At any rate, it seems an unusual amount of people are coming across my path these days and telling me to lighten up on myself. Telling me I’m not such a bad guy. Trying to convince me the things I perceive as negative about myself are actually not any worse than the struggles most people wrestle with every day. I should be hoarding all this away, putting it all into some sort of self-esteem piggy bank in my soul. Instead of just accepting it, though, I seem strangely intent on batting it all down.

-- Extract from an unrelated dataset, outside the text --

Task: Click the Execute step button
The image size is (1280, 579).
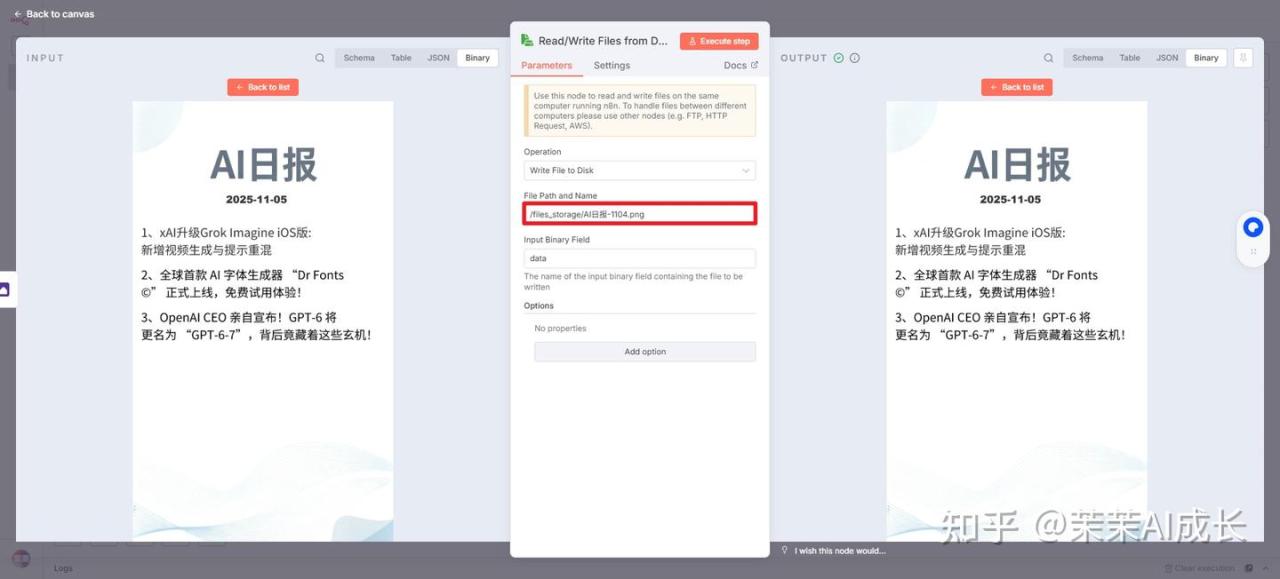Action: pyautogui.click(x=719, y=41)
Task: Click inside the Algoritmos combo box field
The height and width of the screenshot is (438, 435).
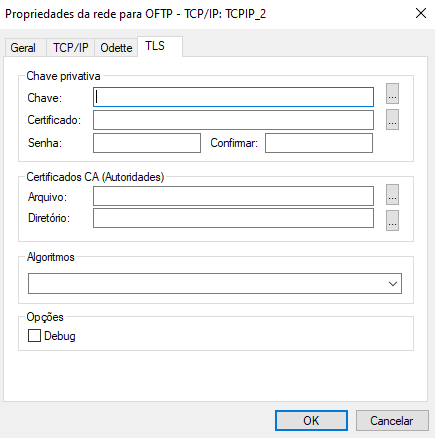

Backtracking to the question I began this entry with, yes, I do believe God may be trying to tell me something through all this. In fact, I can probably even pinpoint exactly what that something is. I’m fighting it, though. Fighting it every step of the way. Of course, in the maze that depression creates in the mind, I know I shouldn’t be. People probably aren’t noticing half the things I don’t like about myself anyway. I know they’re there, though, and that’s what makes believing the good things people say about me so difficult.